**TASK GOAL:**
Will you retype each line of the rows below word for word, leaving the pictures out of your answer?

**DATA RECORDS:**
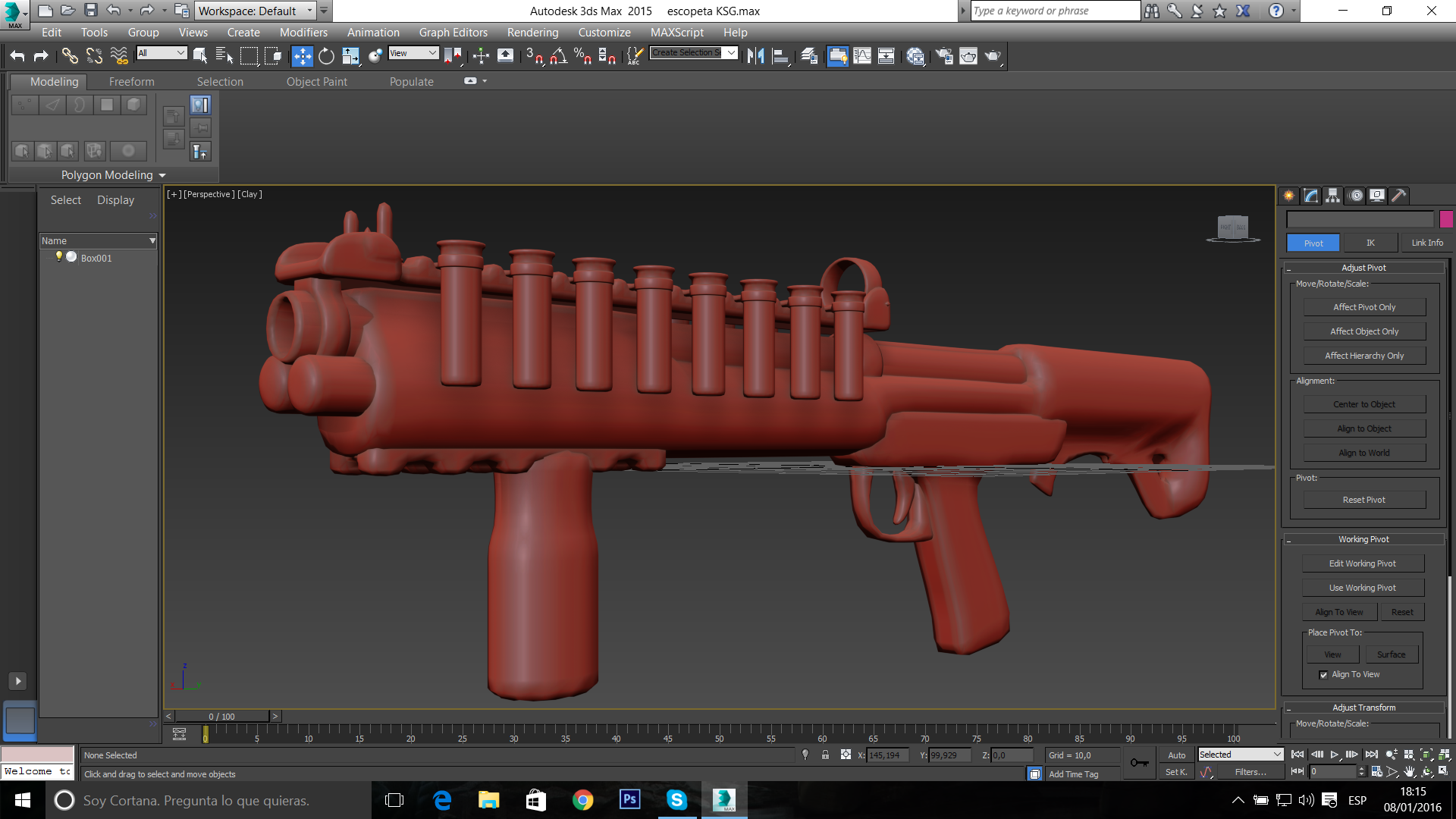Open the Hierarchy panel tab icon
Image resolution: width=1456 pixels, height=819 pixels.
[1332, 196]
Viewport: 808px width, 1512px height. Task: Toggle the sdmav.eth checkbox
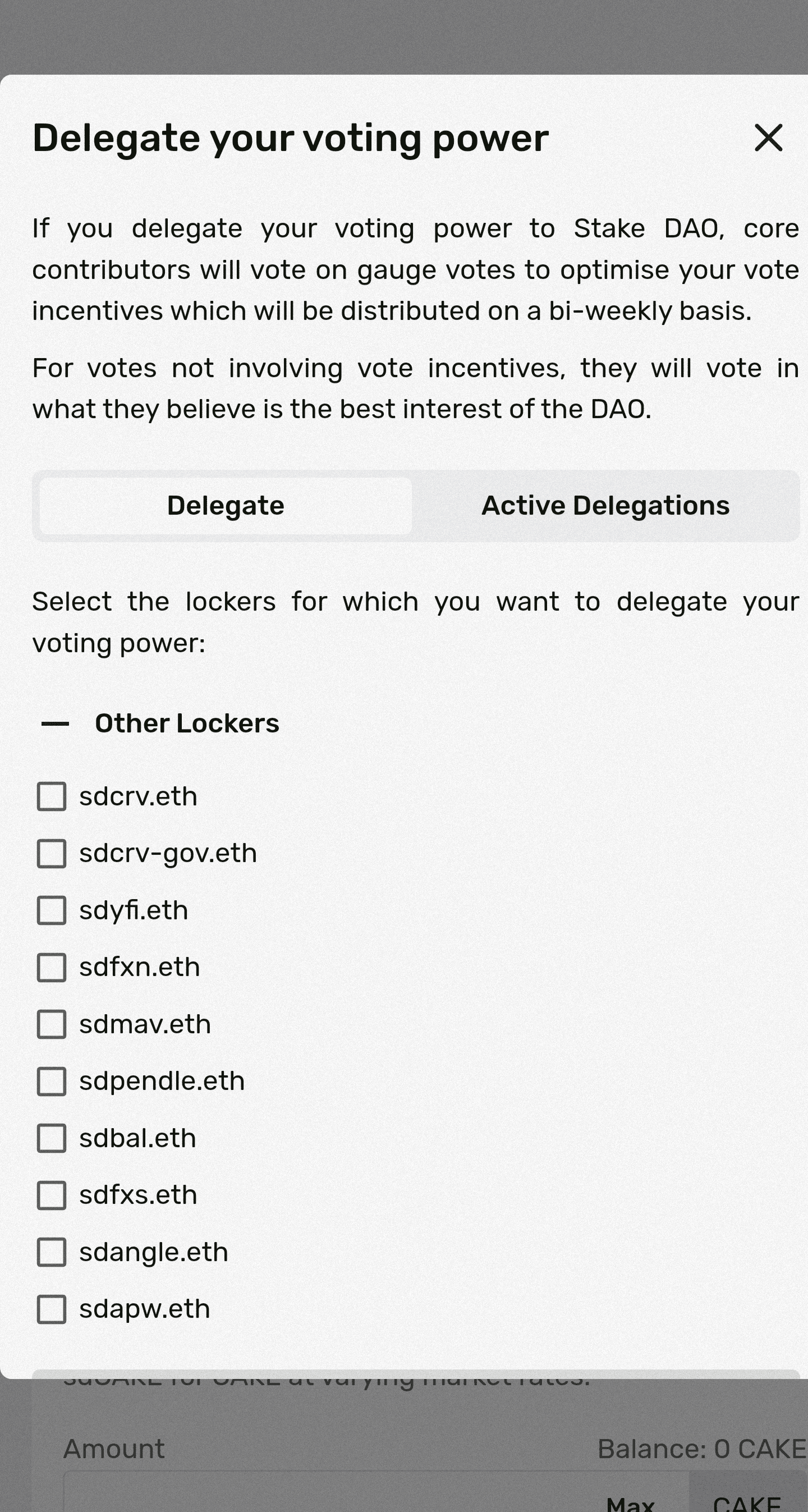[52, 1024]
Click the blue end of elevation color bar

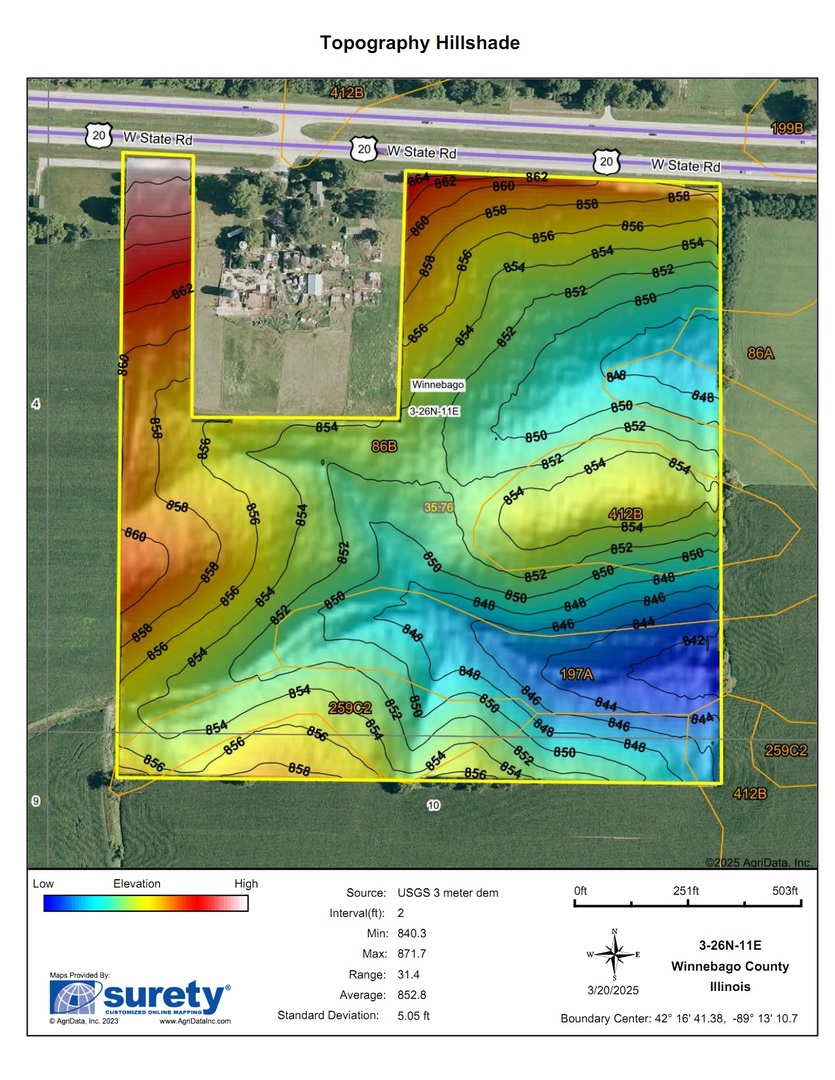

**FINISHED TASK:**
Open the Hierarchy panel tab icon
Image resolution: width=1456 pixels, height=819 pixels.
[1332, 196]
Viewport: 808px width, 1512px height. Task: Toggle the sdmav.eth checkbox
[52, 1024]
Click the blue end of elevation color bar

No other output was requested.